Now let's use a more complicated capture pattern to get the name too. For the name, we will require that it be two, capitalized alphabetic strings, [A-Z][a-z]* [A-Z][a-z]*. This is a trick to trade recall for precision, since there are a lot of garbage names in Twitter. Here's what we run:

zcat tweets-Feb-14-16-03-35.gz  | sed 's/.*\"text\":\"\([^\"]*\)\",.*name\":\"\([A-Z][a-z]* [A-Z][a-z]*\)\".*/\1\t\2/g' | grep -E '^[A-Za-z].*' | head -3

Notice that the replace string now is \1\t\2: print the two capture groups, with a tab between them. Here's the output:

https:\/\/t.co\/QuRvL8exJZ	Selena Gomez
Gusto ko ng katext	Roymar Buenvenida
RT @NikitaLovebird: \u0915\u0947\u091c\u0930\u0940\u0935\u093e\u0932~ \u0926\u093e\u0926\u0930\u0940 \u091a\u0932\u094b\u0917\u0947 \n\u0911\u091f\u094b\u0935\u093e\u0932\u093e~ \u0939\u093e \u0939\u093e \u0939\u093e \u0939\u093e \n.\n.\n\u0915\u0947\u091c\u0930\u0940\u0935\u093e\u0932~ JNU \u091a\u0932\u094b\u0917\u0947 \n\u0911\u091f\u094b\u0935\u093e\u0932\u093e~ \u0928\u0939\u0940\u0902\n\u0907\u0938\u092e\u0947 \u0915\u0947\u091c\u0930\u0940 \u0905\u0902\u0915\u0932 \u0915\u094d\u092f\u093e \u0915\u0930 \u0938\u0915\u0924\u0947 \u0939\u0948???\n\u2026	Sahil Kataria

Putting zgrep in front

We're wasting time processing a lot of text strings that are not of interest. So let's put a grep at the front of the pipeline, so that we start with that:

zgrep 'going to be ' tweets-Feb-14-16-03-35.gz  | sed 's/.*\"text\":\"\([^\"]*\)\",.*name\":\"\([A-Z][a-z]* [A-Z][a-z]*\)\".*/\1\t\2/g' | grep -E '^[A-Za-z].*' | head -3

Here are the results:

MGBACKTOWEMBLEY	Matt Goss
God Brat 1, can spew contempt. World champion at ten. He's going to be a fun teenager.	Craig Short
I've got a new toaster. I've a feeling finding an optimum setting is going to be quite the journey. What a time to be alive.	Boring Tweeter

Notice that the first example doesn't include "going to be" in the text! The string must appear somewhere else in the JSON, maybe in the profile.

Postfiltering with grep

The solution is to use grep twice: once as a prefiltering step, and once as a postfiltering step. I find that this is a typical design pattern in streaming from big data: use a fast low-precision filter first, then a slower high-precision filter at the end.

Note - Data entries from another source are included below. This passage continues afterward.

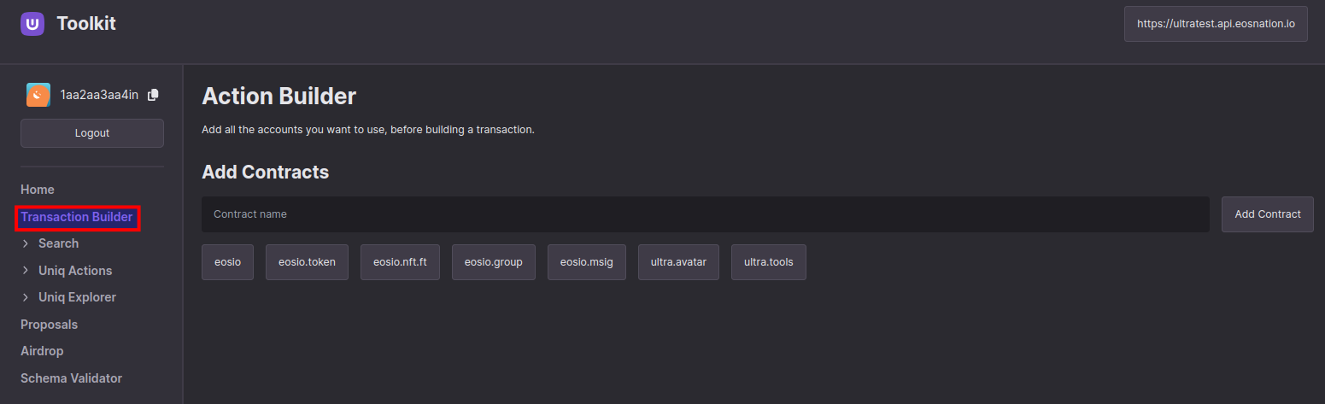Select the eosio contract chip

(x=228, y=262)
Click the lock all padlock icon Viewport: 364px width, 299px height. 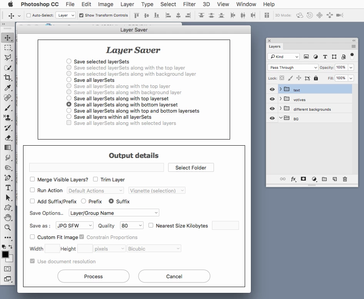pos(316,78)
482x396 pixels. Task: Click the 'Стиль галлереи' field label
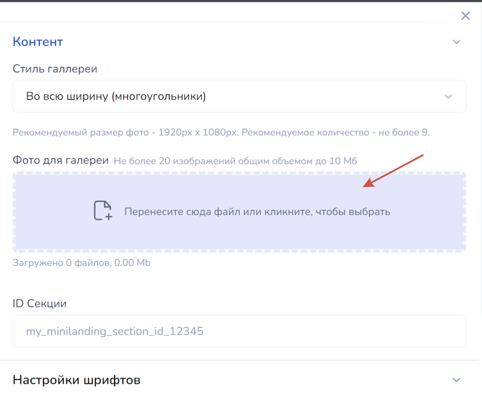pos(55,69)
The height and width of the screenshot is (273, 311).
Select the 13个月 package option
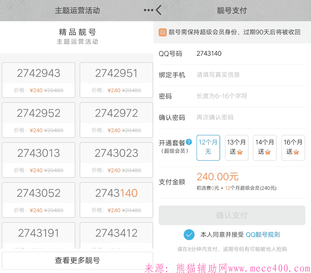(x=236, y=147)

zgrep 'going to be ' tweets-Feb-14-16-03-35.gz  | sed 's/.*\"text\":\"\([^\"]*\)\",.*name\":\"\([A-Z][a-z]* [A-Z][a-z]*\)\".*/\1\t\2/g' | grep -E '^[A-Za-z].*' | grep 'going to be ' | head -5

Here are the results:

God Brat 1, can spew contempt. World champion at ten. He's going to be a fun teenager.	Craig Short
I've got a new toaster. I've a feeling finding an optimum setting is going to be quite the journey. What a time to be alive.	Boring Tweeter
I've got a new toaster. I've a feeling finding an optimum setting is going to be quite the journey. What a time to be alive.	Boring Tweeter
I've got a new toaster. I've a feeling finding an optimum setting is going to be quite the journey. What a time to be alive.	Boring Tweeter
I'm going to be on Broadcasting House on Radio 4 tomorrow explaining why I actually quite enjoy Valentine's Day *ducks*	Henry Jeffreys

This time I took the first five hits, because the toaster tweet got repeated three times for some reason. We'll deal with that later.

Collecting names

We only want the names of the individuals using these words. We can collect these using cut.

zgrep 'going to be ' tweets-Feb-14-16-03-35.gz  | sed 's/.*\"text\":\"\([^\"]*\)\",.*name\":\"\([A-Z][a-z]* [A-Z][a-z]*\)\".*/\1\t\2/g' | grep -E '^[A-Za-z].*' | grep 'going to be ' | head -5 | cut -f 2

Results:

Craig Short
Boring Tweeter
Boring Tweeter
Boring Tweeter
Henry Jeffreys

Let's write these to a file, one for a each pattern:

zgrep 'going to be ' tweets-Feb-14-16-03-35.gz  | sed 's/.*\"text\":\"\([^\"]*\)\",.*name\":\"\([A-Z][a-z]* [A-Z][a-z]*\)\".*/\1\t\2/g' | grep -E '^[A-Za-z].*' | grep 'going to be ' | cut -f 2 | tee ~/going-to-be-all-names.txt
zgrep 'will be ' tweets-Feb-14-16-03-35.gz  | sed 's/.*\"text\":\"\([^\"]*\)\",.*name\":\"\([A-Z][a-z]* [A-Z][a-z]*\)\".*/\1\t\2/g' | grep -E '^[A-Za-z].*' | grep 'will be ' | cut -f 2 | tee ~/will-be-all-names.txt

Instead of the usual > redirect, I've used tee, which will print to standard out, as well as write to the file.

Filtering names

One thing we notice is that one guy, "Cameron Dallas", seems to account for a lot of these messages. Let's just count each name once.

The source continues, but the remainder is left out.